The Sapphires is an Australian play written by Tony Briggs and directed by Wesley Enoch. It is set in 1968 (a year after the referendum, which symbolically expanded the rights of Aboriginal people) and it tells the story of The Sapphires, a singing group of four Yorta Yorta women who tour Vietnam during the war.

It was inspired by the true story of Briggs's mother, Laurel Robinson, and aunt, Lois Peeler, who toured Vietnam as singers.

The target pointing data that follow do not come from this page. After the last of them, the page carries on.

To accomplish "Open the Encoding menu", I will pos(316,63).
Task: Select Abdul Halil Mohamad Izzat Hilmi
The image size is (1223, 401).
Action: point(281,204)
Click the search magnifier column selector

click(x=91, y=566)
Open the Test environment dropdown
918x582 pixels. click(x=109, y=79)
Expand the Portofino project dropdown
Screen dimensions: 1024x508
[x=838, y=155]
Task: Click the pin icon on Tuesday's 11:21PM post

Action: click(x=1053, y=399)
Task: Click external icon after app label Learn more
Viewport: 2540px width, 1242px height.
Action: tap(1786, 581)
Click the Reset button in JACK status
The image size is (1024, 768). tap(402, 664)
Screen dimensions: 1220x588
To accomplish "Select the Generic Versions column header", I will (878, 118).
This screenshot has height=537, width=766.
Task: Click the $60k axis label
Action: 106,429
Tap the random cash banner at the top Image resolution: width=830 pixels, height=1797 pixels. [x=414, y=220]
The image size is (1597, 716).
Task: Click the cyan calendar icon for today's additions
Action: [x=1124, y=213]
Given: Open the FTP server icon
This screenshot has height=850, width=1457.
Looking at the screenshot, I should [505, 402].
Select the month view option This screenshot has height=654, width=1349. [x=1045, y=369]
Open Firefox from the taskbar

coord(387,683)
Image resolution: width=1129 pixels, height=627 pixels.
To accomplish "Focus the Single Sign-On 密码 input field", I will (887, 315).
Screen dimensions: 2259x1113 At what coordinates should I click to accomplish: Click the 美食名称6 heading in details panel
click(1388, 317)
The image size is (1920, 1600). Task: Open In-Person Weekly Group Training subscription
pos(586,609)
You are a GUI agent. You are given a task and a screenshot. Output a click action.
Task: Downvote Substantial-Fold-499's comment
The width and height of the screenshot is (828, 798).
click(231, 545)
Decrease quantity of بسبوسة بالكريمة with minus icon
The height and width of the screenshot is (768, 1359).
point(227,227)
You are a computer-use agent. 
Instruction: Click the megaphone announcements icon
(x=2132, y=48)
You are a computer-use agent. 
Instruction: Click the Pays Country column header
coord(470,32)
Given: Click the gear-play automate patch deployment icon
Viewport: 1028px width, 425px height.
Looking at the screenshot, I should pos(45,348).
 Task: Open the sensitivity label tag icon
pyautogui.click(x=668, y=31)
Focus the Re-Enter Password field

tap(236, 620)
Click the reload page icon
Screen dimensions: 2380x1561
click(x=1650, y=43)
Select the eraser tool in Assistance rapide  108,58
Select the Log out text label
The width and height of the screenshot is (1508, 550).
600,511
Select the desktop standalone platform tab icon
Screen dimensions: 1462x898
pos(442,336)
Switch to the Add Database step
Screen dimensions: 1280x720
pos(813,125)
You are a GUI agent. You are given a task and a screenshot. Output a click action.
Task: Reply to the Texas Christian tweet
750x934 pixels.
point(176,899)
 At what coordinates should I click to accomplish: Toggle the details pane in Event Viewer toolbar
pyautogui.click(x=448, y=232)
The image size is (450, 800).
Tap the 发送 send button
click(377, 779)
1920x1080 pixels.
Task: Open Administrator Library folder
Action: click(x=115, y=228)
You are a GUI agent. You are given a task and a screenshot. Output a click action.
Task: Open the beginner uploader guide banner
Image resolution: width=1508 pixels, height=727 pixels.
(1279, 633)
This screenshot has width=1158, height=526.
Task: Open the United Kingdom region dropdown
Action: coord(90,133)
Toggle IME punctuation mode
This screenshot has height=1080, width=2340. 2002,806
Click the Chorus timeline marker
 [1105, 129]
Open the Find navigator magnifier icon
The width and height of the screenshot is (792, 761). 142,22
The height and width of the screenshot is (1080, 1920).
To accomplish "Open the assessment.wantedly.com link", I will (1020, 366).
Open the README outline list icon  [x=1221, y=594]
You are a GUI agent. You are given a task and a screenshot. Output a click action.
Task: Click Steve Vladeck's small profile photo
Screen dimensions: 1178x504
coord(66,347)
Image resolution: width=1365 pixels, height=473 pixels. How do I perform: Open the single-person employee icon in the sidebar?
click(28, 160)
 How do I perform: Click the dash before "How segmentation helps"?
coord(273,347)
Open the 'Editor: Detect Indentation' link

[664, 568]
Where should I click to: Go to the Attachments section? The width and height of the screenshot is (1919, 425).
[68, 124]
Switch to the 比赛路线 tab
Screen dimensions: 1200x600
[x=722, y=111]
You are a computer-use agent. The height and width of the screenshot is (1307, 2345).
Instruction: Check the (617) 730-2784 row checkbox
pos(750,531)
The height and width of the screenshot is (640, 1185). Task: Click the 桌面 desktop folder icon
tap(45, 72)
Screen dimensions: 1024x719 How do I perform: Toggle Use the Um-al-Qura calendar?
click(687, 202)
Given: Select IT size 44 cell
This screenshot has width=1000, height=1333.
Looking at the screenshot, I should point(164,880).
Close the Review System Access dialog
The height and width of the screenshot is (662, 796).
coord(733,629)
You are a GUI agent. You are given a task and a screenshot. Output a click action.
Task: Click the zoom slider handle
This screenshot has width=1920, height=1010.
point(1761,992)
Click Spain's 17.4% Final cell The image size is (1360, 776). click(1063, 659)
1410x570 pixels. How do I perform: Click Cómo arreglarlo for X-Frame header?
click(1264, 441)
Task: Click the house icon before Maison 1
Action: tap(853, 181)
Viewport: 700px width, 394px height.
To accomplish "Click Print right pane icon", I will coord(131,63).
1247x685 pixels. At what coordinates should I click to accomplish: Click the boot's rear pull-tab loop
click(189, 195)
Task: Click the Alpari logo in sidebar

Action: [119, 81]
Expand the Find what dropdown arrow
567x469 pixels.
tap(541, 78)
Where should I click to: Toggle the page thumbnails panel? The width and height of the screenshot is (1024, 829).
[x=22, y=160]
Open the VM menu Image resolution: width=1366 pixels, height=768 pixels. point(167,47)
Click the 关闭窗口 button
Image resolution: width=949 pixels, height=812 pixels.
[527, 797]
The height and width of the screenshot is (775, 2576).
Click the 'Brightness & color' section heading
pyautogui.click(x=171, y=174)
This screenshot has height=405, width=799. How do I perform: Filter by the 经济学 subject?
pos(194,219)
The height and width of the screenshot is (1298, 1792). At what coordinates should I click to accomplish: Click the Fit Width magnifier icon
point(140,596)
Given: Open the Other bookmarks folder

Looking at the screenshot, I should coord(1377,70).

The pair slept on the stage, as Robinson recalled: "It was so scary – one night a bomb went off, the bed fell down and the place shook."

Though set at the time of increasing calls for Aboriginal rights, the play takes these issues seriously but in a way that does not detract from its fun and humour and adds to its entertainment value.

==Productions==
The play debuted with the Melbourne Theatre Company in 2004 and continued at Sydney's Company B in 2005. The original cast included Deborah Mailman, Rachael Maza, Ursula Yovich and Lisa Flanagan.

It was revived by Black Swan and Company B in 2010, with Christine Anu, Casey Donovan, Hollie Andrew and Kylie Farmer playing the lead roles. The show ran at Daegu International Music Festival mid-2010 where Donovan won the award for Best Supporting Actress. This company also toured to Adelaide and was a part of the Adelaide Festival. In 2011 The lead cast was Donovan, Lisa Maza, Ngaire Pigram and Megan Sarmardin.

The show appeared at the Barbican Centre in London for two weeks in March 2011. The four leading cast members were Donovan, Maza, Pigram and Sarmardin. The rest of the cast was Aljin Abella, Jimi Bani, Markus Hamilton and Oliver Wenn.

Peter Farnan of Boom Crash Opera fame was the musical director for the show.

==Film version==

Production of the movie version began in 2011. The leads have gone to Deborah Mailman (from the original production), Jessica Mauboy, Shari Sebbens and Miranda Tapsell. Although Donovan received strong reviews in the 2010 production, and auditioned for the movie version, she was ultimately not chosen to star.